Hetta couldn’t resist the urge to tease. “Oh, yes. I confess I don’t know how I’ll occupy myself in such a backwater until the Choosing. I’m sure there won’t be any conversation worth having with anyone here. In fact,” she added seriously, “I’ve become steadily more convinced of this all morning.”

Angus snorted, but again that odd look crossed his face. Hetta gave herself a stern mental lecture on appropriate moments for levity, but she couldn’t help wishing that one of her Meridon theatre friends were here.

It began to rain as they drove, a sudden downpour typical of the North’s climate at this time of year. In seconds, the world faded into greyness, and the sound of rain on the kineticar’s roof made conversation difficult. They slowed to cross the Home Bridge, and Hetta knew they were only a few miles away from Stariel House. The kineticar’s tyres clattered on the uneven surface.

The rain eased as they rounded a bend and the house came into view. With its trio of turrets, stone walls, and high, arched main entrance, the central part of the structure bore a strong resemblance to a medieval castle. The Valstar crest flew at half-mast from the highest turret, but other than that it was much the same as when she’d left all those years ago. The sight hit Hetta with the force of a blow. Home, her land-sense pulsed again. Hetta huffed internally at the sensation. This wasn’t home anymore, magical connection notwithstanding, and she refused to be sentimental about a building. Stariel House wasn’t even a pretty building, taken in its entirety, since generations of Valstars had seen fit to add a mish-mash of architectural styles to the central castle core.
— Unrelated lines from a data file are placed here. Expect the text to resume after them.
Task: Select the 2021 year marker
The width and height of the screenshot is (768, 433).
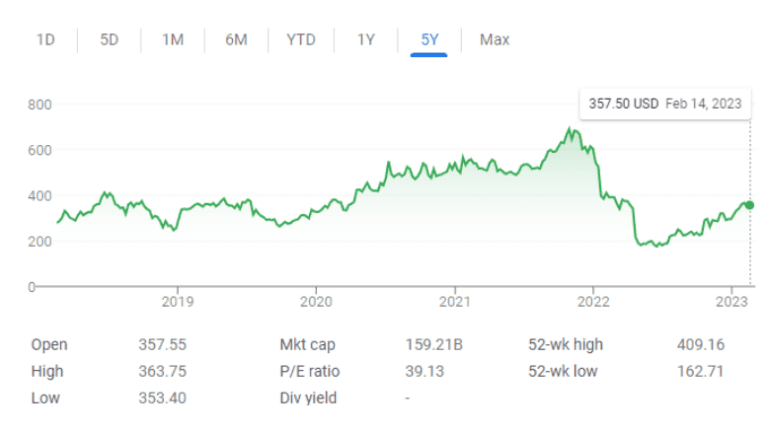Action: click(455, 301)
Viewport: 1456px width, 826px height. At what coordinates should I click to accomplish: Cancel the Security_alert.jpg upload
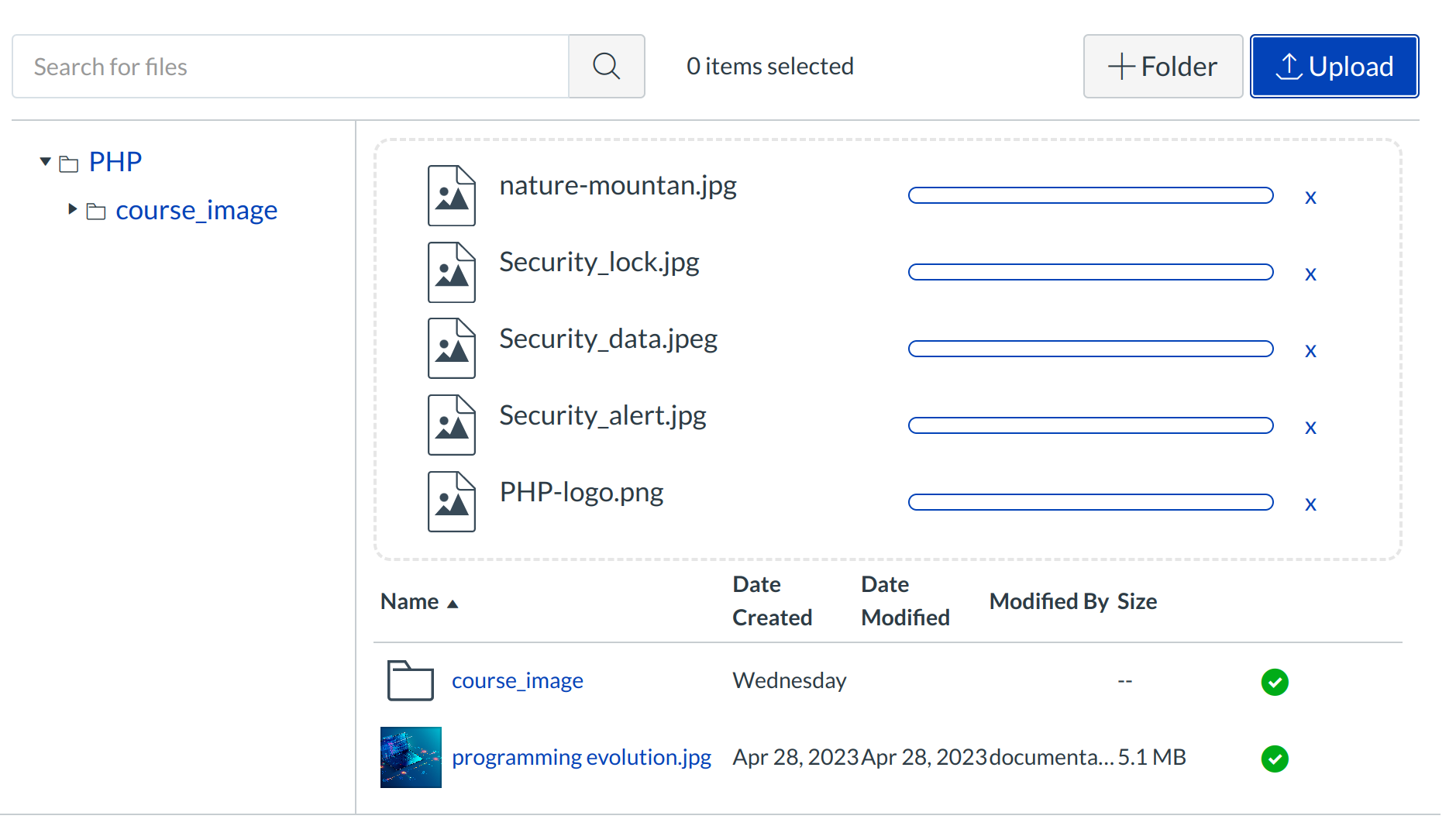point(1310,427)
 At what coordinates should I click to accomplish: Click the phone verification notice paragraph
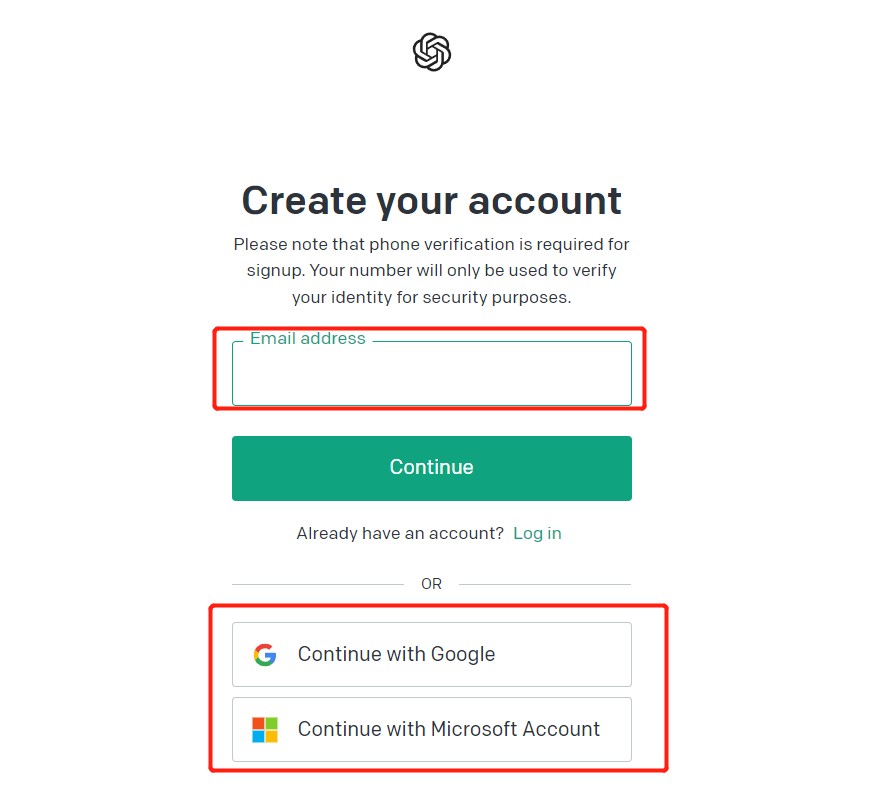431,271
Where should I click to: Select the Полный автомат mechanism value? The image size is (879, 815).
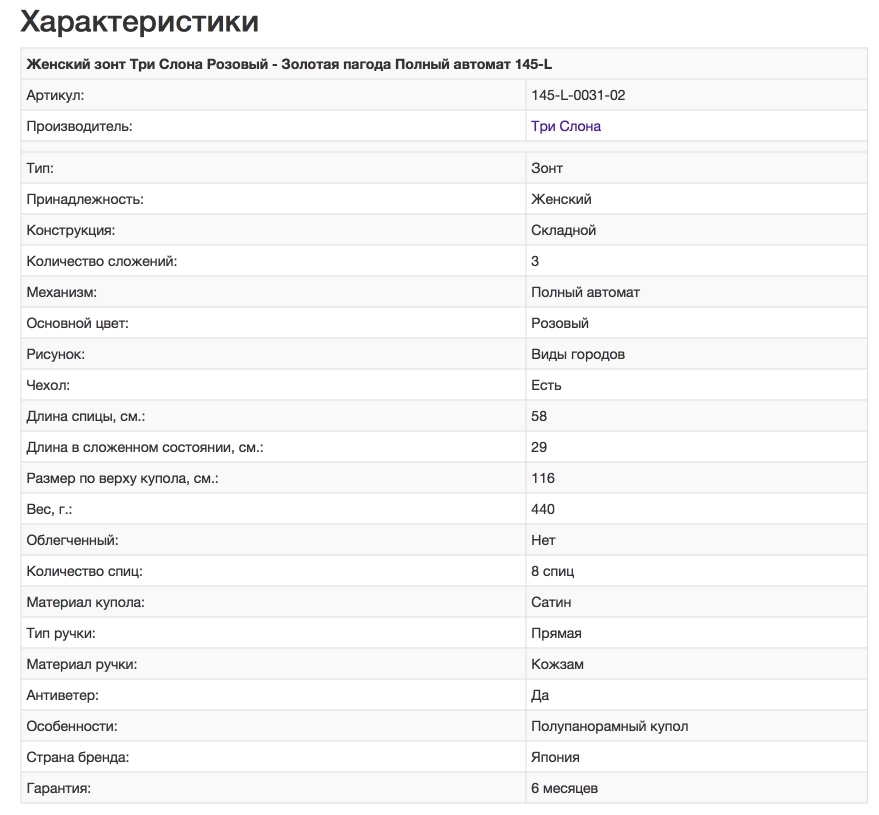coord(585,293)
Before she could ask him to do otherwise, Angus had pulled up outside the formal front entrance and switched off the engine. Why had she let herself get so distracted, drinking in the sight of the house? She would’ve preferred to arrive at the back tradesman’s entrance near the kitchens, where she could have slipped in without fuss, but she supposed that was wishful thinking. There was, inevitably, going to be fuss. A strange heaviness formed in her chest. What if they didn’t accept her back now Father was gone?

She took a deep breath and got out of the car. Angus followed and lifted out her trunk before she could make a move for it.

“Thank you,” she said.

The formal entryway rose before her, familiar and intimidating all at once. Mythical creatures made of stone guarded the bottom of the stairs. Hetta had named them Spot and Reginald in a fit of whimsy long ago. Reginald was a horned greyhound-like creature; Spot was a large cat with three tails. Both came from local fairy stories.

Heart racing, she mustered her courage and marched up the steps to the main door before raising the knocker and bringing it down in a four-beat tattoo. As she stood waiting, oddly dizzy with anticipation, she found herself thinking of a scene from the play where the hero entered the demon’s lair. She dismissed the likeness as fanciful, a little annoyed with herself. There were no theatrical snake-demons here. Unless we count Aunt Sybil, she thought. Besides, in all probability it would be Wyn opening the door, since he was apparently butler now, and not one of her relatives, so there was no reason for this anxiety in any case.

Despite these reassurances, her nerves stretched, waiting. She was just wondering if she should knock again when the door opened and Hetta found herself staring into her older brother Marius’s spectacle-framed eyes.